AUFGABENSTELLUNG
Beantworte die folgenden Fragen zum Lesetext über die Kündigung wegen Chatäußerungen:
1. Wie erfuhr die Beklagte von der Chatgruppe und ihren Inhalten?
2. Zu welchem Datum sprach die Beklagte die Kündigung hilfsweise mit Auslauffrist aus?
3. Wovon hängt es laut BAG insbesondere ab, ob eine Vertraulichkeitserwartung berechtigt ist?

LESETEXT
★ ★ ★ ★ ★ ★ ★

Nachdem ein Gruppenmitglied einem Kollegen den Chatverlauf gezeigt und dieser eine Kopie davon angefertigt hatte, erlangte die Beklagte Kenntnis von der Existenz der Chatgruppe und deren Inhalten.

Daraufhin kündigte die Beklagte nach Anhörung des Betriebsrats das Arbeitsverhältnis mit dem Kläger außerordentlich und fristlos, hilfsweise mit Auslauffrist zum 31.03.2022.

Nach Ansicht der Beklagten habe der Kläger durch die Äußerungen in der Chatgruppe seine arbeitsvertraglichen Pflichten schwerwiegend verletzt. Der Kläger ist der Ansicht, der Inhalt des Chatverlaufs sei nicht verwend- bzw. verwertbar, da es sich um einen reinen privaten Austausch gehandelt habe.

Die Vorinstanzen haben der Kündigungsschutzklage stattgegeben.

 

Entscheidung

Die Revision der Beklagten hatte vor dem BAG Erfolg.

Bereits das LAG hatte angenommen, dass die Äußerungen des Klägers für sich genommen einen wichtigen Grund für eine außerordentliche Kündigung gemäß § 626 Abs. 1 BGB darstellen können.

Anders als die Vorinstanz hat das BAG allerdings keine berechtigte Vertraulichkeitserwartung des Klägers angenommen. Eine Vertraulichkeitserwartung ist nur dann berechtigt, wenn die Mitglieder der Chatgruppe den besonderen persönlichkeitsrechtlichen Schutz einer Sphäre vertraulicher Kommunikation in Anspruch nehmen können. Dies sei im Einzelfall zu prüfen und insbesondere abhängig vom Inhalt der ausgetauschten Nachrichten, der Größe der Chatgruppe sowie der Zusammensetzung ihrer jeweiligen Mitglieder.

★ ★ ★ ★ ★ ★ ★

BEREITGESTELLTE DATEN

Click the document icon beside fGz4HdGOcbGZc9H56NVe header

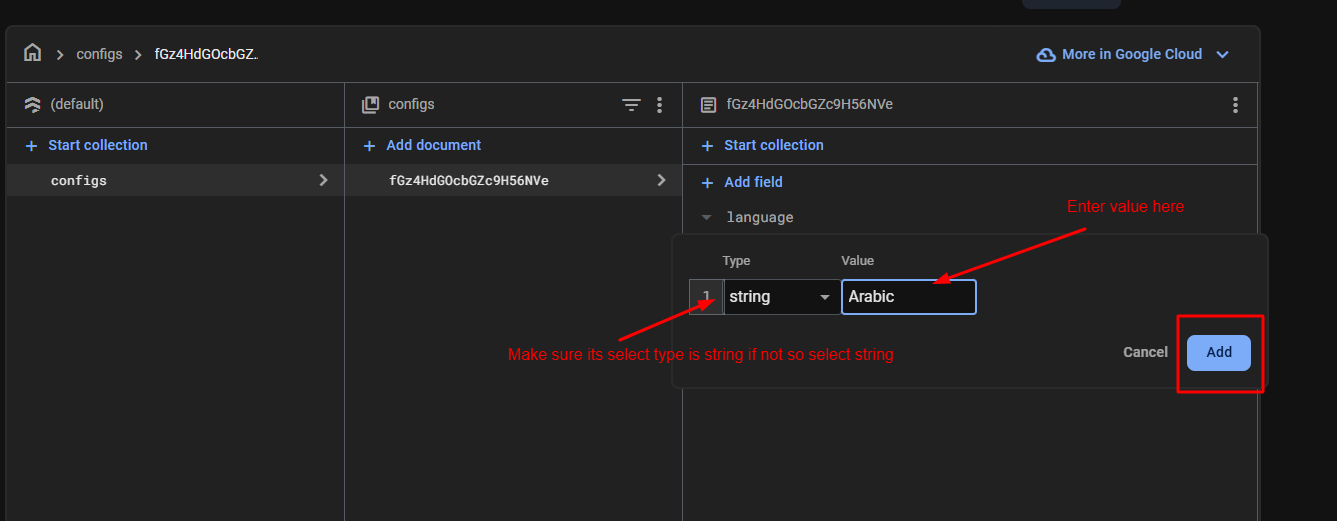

★ ★ ★ ★ ★ ★ ★

LÖSUNG
1. Ein Gruppenmitglied zeigte einem Kollegen den Chatverlauf, und dieser fertigte eine Kopie davon an.
2. Zum 31.03.2022.
3. Vom Inhalt der ausgetauschten Nachrichten, von der Größe der Chatgruppe und von der Zusammensetzung ihrer Mitglieder.